К портретам русских мыслителей - страница 97



.

Любовь ко Христу удержала Соловьева на душеопасной грани – и удерживала всю жизнь. Не соглашусь поэтому с мнением (в частности моего покойного коллеги, замечательного исследователя наследия Соловьева, А.А. Носова), что христианская проповедь, эту жизнь сопровождавшая, была лишь внешним одеянием «вселенской религии», камуфляжем, вынуждаемым строгостями духовной цензуры. Но темная точка в душе оставалась и время от времени давала о себе знать заносчивыми утопическими протуберанцами. В «Трех разговорах», принося личную жертву Христу, Соловьев отсекает эту часть своей души. Он раскрывает глаголанную апостолом Павлом «тайну беззакония» (2 Фес. 2:7) со стороны экзистенциальной психологии «человека греха» (2 Фес. 2:3), изнутри духовных искушений «горделивого праведника» (с. 742) – и дает художественный пассаж, сопоставимый по выразительности с Поэмой о великом инквизиторе. Как всегда бывает после акта очищения, грех, уходящий из души, овнешняется и предстает как сторонний факт. Таково было явление ему Анны Шмидт с седьмым членом ее кредо, где Соловьев объявлялся вторым воплощением Логоса350.

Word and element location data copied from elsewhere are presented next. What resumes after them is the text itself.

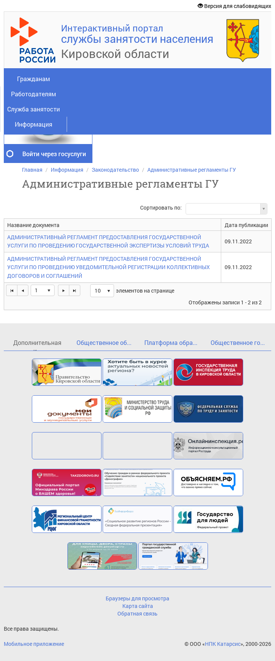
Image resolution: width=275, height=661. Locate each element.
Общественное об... (104, 342)
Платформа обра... (170, 342)
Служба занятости (33, 109)
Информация (33, 124)
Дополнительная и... (37, 344)
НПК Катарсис (223, 643)
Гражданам (33, 79)
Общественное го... (238, 342)
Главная (32, 169)
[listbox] (102, 290)
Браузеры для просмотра (137, 598)
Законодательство (115, 169)
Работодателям (33, 94)
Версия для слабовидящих (234, 5)
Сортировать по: (161, 207)
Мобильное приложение (34, 643)
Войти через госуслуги (54, 154)
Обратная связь (137, 613)
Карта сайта (137, 605)
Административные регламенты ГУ (191, 169)
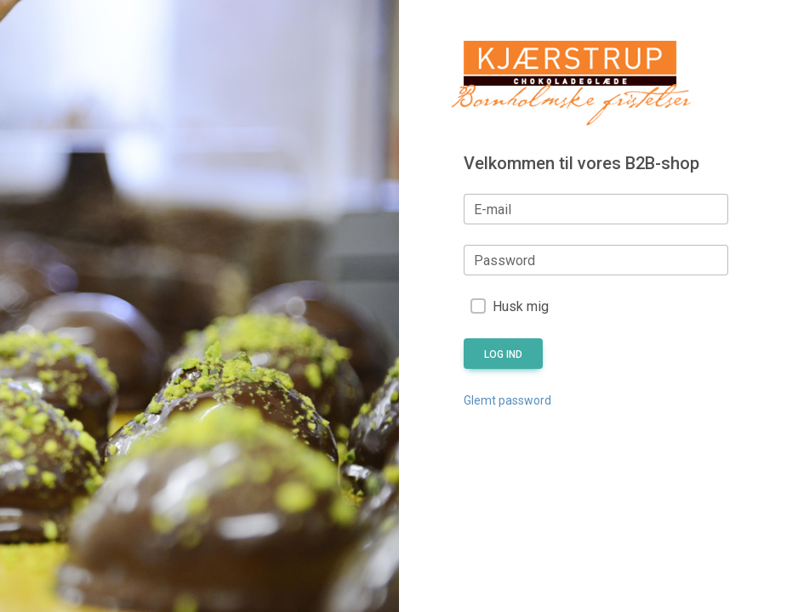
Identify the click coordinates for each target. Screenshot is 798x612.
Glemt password (507, 400)
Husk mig (521, 306)
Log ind (503, 354)
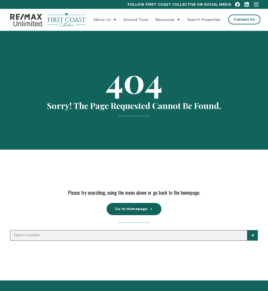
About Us (105, 19)
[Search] (252, 235)
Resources (168, 19)
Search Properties (203, 19)
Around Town (136, 19)
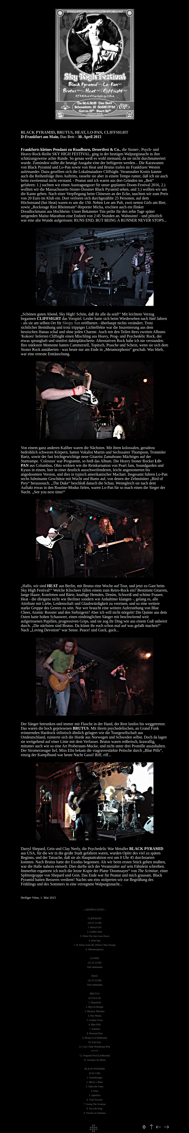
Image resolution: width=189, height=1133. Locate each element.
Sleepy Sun (71, 323)
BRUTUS (65, 132)
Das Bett (67, 137)
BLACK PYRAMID (38, 132)
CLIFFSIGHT (116, 132)
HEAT (80, 132)
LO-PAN (94, 132)
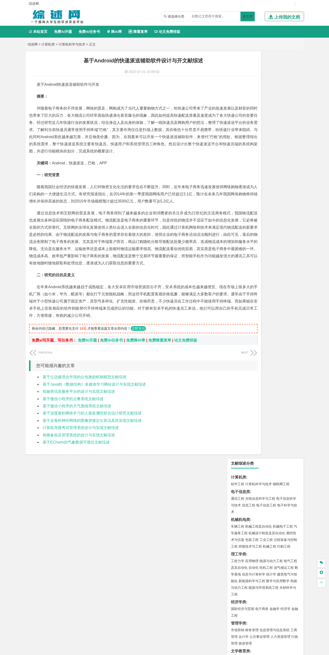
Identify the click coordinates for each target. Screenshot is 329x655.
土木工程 (252, 357)
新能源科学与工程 (252, 174)
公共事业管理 (259, 230)
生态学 (240, 540)
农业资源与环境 (257, 540)
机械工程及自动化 (258, 119)
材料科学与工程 (242, 301)
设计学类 (238, 484)
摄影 (242, 504)
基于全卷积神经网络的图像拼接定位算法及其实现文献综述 (92, 449)
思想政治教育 (241, 518)
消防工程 (287, 427)
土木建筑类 (240, 350)
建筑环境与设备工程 (246, 370)
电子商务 (262, 202)
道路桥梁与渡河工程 (260, 286)
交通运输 (237, 286)
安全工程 (258, 427)
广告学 (236, 251)
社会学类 (238, 512)
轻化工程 (242, 476)
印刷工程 (283, 139)
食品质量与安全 (242, 469)
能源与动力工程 (271, 154)
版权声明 (226, 605)
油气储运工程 (284, 160)
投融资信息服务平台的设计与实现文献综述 (79, 420)
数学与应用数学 (277, 174)
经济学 (285, 202)
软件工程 (237, 77)
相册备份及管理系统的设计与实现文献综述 (79, 464)
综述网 (33, 44)
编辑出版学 (257, 251)
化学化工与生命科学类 (250, 456)
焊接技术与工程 (250, 139)
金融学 (274, 202)
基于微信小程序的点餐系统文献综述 (73, 427)
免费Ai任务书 (89, 32)
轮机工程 (266, 160)
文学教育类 (240, 244)
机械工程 (269, 139)
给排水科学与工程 (255, 363)
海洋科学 (242, 342)
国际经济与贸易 (242, 202)
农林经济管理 (256, 533)
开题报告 (238, 555)
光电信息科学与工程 (260, 91)
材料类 (236, 294)
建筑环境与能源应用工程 (277, 357)
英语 (245, 251)
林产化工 (292, 476)
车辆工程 (237, 119)
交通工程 (282, 286)
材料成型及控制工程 (270, 301)
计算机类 (48, 44)
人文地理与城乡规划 (267, 385)
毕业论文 (238, 547)
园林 (270, 533)
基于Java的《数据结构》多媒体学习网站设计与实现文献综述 (94, 413)
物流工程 (237, 448)
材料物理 (252, 308)
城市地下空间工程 (275, 370)
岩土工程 (237, 357)
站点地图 (208, 649)
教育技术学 (275, 251)
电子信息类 (240, 85)
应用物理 (252, 154)
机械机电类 (240, 113)
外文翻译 (238, 571)
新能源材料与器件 (252, 314)
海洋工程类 (240, 329)
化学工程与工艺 (242, 463)
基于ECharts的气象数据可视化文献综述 (76, 471)
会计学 (244, 230)
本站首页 (38, 32)
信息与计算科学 (253, 167)
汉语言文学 (271, 257)
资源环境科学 (269, 412)
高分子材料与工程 (279, 314)
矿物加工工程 (241, 427)
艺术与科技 (260, 497)
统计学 (271, 167)
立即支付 (138, 357)
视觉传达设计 (241, 497)
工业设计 (283, 491)
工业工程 (266, 133)
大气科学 (245, 391)
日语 (288, 251)
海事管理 (237, 336)
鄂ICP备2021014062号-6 (180, 649)
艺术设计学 (253, 491)
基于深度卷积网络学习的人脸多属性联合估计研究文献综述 (92, 442)
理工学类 (238, 147)
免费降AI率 (135, 369)
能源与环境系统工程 (264, 180)
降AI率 (114, 32)
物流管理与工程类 (246, 441)
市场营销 (237, 223)
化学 (267, 476)
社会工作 (258, 518)
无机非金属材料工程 (274, 308)
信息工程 (248, 98)
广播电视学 (253, 257)
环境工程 (237, 412)
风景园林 (276, 497)
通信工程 (237, 91)
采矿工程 (272, 427)
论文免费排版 (167, 32)
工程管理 (276, 363)
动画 (294, 491)
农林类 (236, 526)
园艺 (234, 533)
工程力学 (237, 154)
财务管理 (252, 223)
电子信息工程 (266, 98)
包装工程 (252, 133)
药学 (258, 469)
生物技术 (290, 463)
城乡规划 (290, 363)
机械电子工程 (283, 119)
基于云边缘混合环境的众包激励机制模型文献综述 (84, 405)
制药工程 (276, 463)
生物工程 (256, 476)
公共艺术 (252, 504)
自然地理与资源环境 (268, 391)
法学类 (236, 265)
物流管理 (252, 448)
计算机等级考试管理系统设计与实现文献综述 (81, 456)
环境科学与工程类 (246, 406)
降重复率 (138, 32)
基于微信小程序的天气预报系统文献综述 (77, 435)
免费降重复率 (159, 369)
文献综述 (238, 563)
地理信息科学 (241, 385)
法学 (234, 272)
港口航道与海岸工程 (260, 336)
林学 (242, 533)
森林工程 (281, 533)
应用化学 (262, 463)
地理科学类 (240, 378)
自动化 (254, 160)
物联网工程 (281, 77)
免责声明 (251, 605)
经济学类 (238, 195)
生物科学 (278, 476)
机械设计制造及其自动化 (267, 126)
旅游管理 (245, 236)
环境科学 (252, 412)
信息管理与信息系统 (274, 223)
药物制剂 (269, 469)
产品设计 (269, 491)
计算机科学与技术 (72, 44)
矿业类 (236, 420)
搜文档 (248, 16)
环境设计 (237, 491)
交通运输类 (240, 280)
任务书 (236, 579)
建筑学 (236, 363)
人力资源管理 (280, 230)
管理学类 (238, 216)
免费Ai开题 (63, 32)
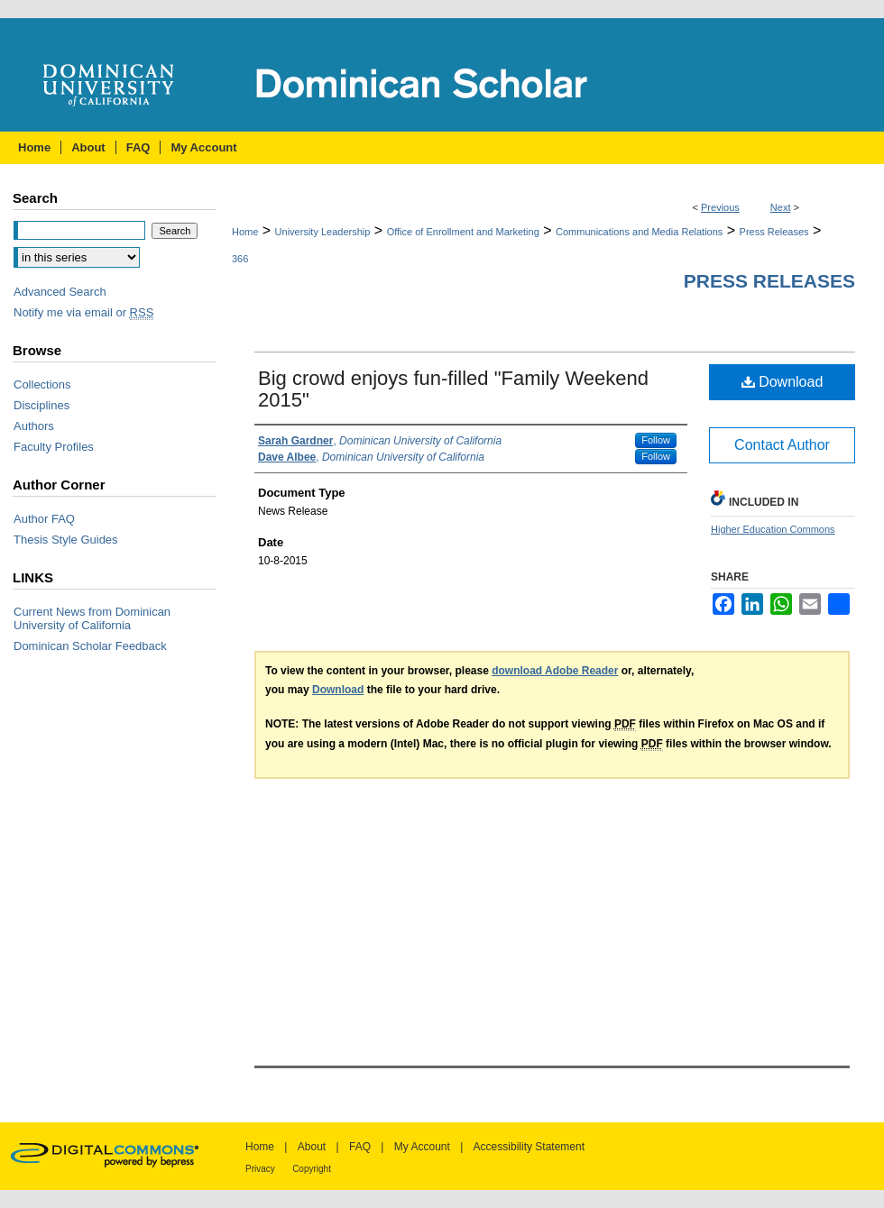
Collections (42, 384)
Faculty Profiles (54, 446)
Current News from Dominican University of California (92, 618)
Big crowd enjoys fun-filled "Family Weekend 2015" (453, 389)
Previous (720, 207)
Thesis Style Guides (66, 539)
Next (780, 207)
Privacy (260, 1169)
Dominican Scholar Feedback (90, 646)
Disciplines (41, 405)
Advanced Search (60, 291)
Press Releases (774, 231)
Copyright (311, 1169)
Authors (34, 426)
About (312, 1146)
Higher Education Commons (773, 529)
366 (240, 258)
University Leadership (323, 231)
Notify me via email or (83, 312)
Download (782, 381)
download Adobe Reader (555, 670)
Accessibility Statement (529, 1146)
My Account (422, 1146)
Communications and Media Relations (639, 231)
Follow (655, 440)
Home (245, 231)
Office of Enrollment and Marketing (463, 231)
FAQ (360, 1146)
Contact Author (782, 445)
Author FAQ (44, 519)
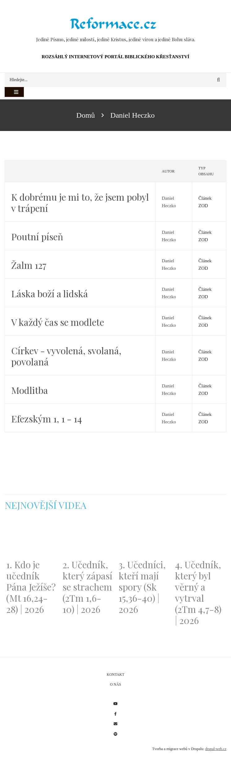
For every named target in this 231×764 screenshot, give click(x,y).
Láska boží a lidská (49, 293)
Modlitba (29, 390)
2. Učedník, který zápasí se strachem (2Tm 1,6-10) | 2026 (87, 587)
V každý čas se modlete (57, 322)
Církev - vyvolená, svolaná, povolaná (66, 356)
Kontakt (115, 674)
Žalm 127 (28, 265)
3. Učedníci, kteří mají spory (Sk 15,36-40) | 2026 (142, 587)
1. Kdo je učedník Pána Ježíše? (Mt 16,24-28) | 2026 (31, 587)
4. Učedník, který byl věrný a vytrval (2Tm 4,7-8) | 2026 (198, 592)
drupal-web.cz (215, 749)
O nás (115, 684)
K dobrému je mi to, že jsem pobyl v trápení (80, 202)
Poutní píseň (37, 236)
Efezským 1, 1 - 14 (46, 418)
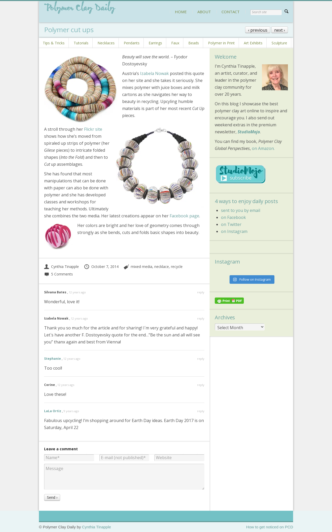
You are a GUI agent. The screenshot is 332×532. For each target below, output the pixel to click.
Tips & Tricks (54, 42)
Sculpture (279, 42)
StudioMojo (249, 132)
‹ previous (257, 30)
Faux (175, 42)
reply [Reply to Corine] (200, 385)
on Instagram (234, 231)
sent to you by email (240, 210)
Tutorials (81, 42)
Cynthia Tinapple (61, 266)
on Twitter (231, 224)
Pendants (132, 42)
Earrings (155, 42)
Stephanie (52, 358)
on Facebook (233, 217)
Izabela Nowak (154, 73)
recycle (177, 266)
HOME (181, 11)
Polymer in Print (221, 42)
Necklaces (106, 42)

Можно констатировать, что «Три разговора» совмещают в себе черты историософского трактата, приуроченного к злобе дня, антиутопии с профетическим финалом и покаянной исповеди, объективированной художественным вымыслом. И все это – при удивительном искусстве переходов от ракурса к ракурсу, от стиля к стилю, от общих планов к средним и крупным, сохраняя заявленную раму «случайного светского разговора» (с. 636).

Аналитики находили внутри этой рамы резкие нестыковки. И Г.П. Федотов, и Е.Н. Трубецкой спрашивали, почему в диалогах такое большое, а в предисловии – даже преобладающее внимание уделено разоблачению толстовской проповеди, между тем как антигерой «Краткой повести…», сверхчеловек с ницшеанским гибрисом, властелин, тиран и насильник, вовсе не похож на анархиста-непротивленца графа. Если Трубецкой все-таки считал, что неувязка здесь мнимая, ибо обе персоны объединяет подделка христианства, христианство без Христа, то Федотов в алогичном будто бы преувеличении роли толстовства видел старозаветную недальновидность Соловьева, не дожившего до чудовищ ХХ века.

Между тем диалоги соединяет со вставной повестью ряд сквозных линий. Даже детали резонируют: так, сообщение повести о том, что в последние времена произошло объединение твердых православных с лучшей частью староверов, предварено рассказом генерала о начетчике-старообрядце, отпевшем убиенных солдат. Но что, безусловно, пронизывает весь массив текста, включая повесть, так это вопрос о государстве.

По преобладающему мнению, когда Соловьев говорит в предисловии о своем существенном следовании «Слову Божию» и «древнейшему преданию» (с. 641), он имеет в виду в первую очередь Откровение Иоанна Богослова. На деле не совсем так. Данные Иоаннова Откровения стали у Соловьева объектом свободной импровизации, а там, где он желает построже воспроизвести церковные представления об этом таинственном предмете, он обращается, наряду с толкованиями Отцов Церкви, к евангельскому так называемому «малому Апокалипсису» (Мф. 24; Мр. 13)), к 1-му Посланию ап. Иоанна (оно Соловьевым цитируется) и 2-му Посланию ап. Павла фессалоникийцам. Знаменитый текст из его 2-й главы гласит: «…день тот не придет, доколе не придет прежде отступление и не откроется человек греха, сын погибели, противящийся и превозносящийся выше всего, называемого Богом или святынею, так что в храме Божием сядет он, как Бог, выдавая себя за Бога <…>. И ныне вы знаете, чтó не допускает ему открыться в свое время. Ибо тайна беззакония уже в действии, только не совершится до тех пор, пока не будет взят от среды удерживающий теперь, – и тогда откроется беззаконник, которого Господь Иисус убьет дыханием уст своих и истребит явлением пришествия своего…» (ст. 3-8).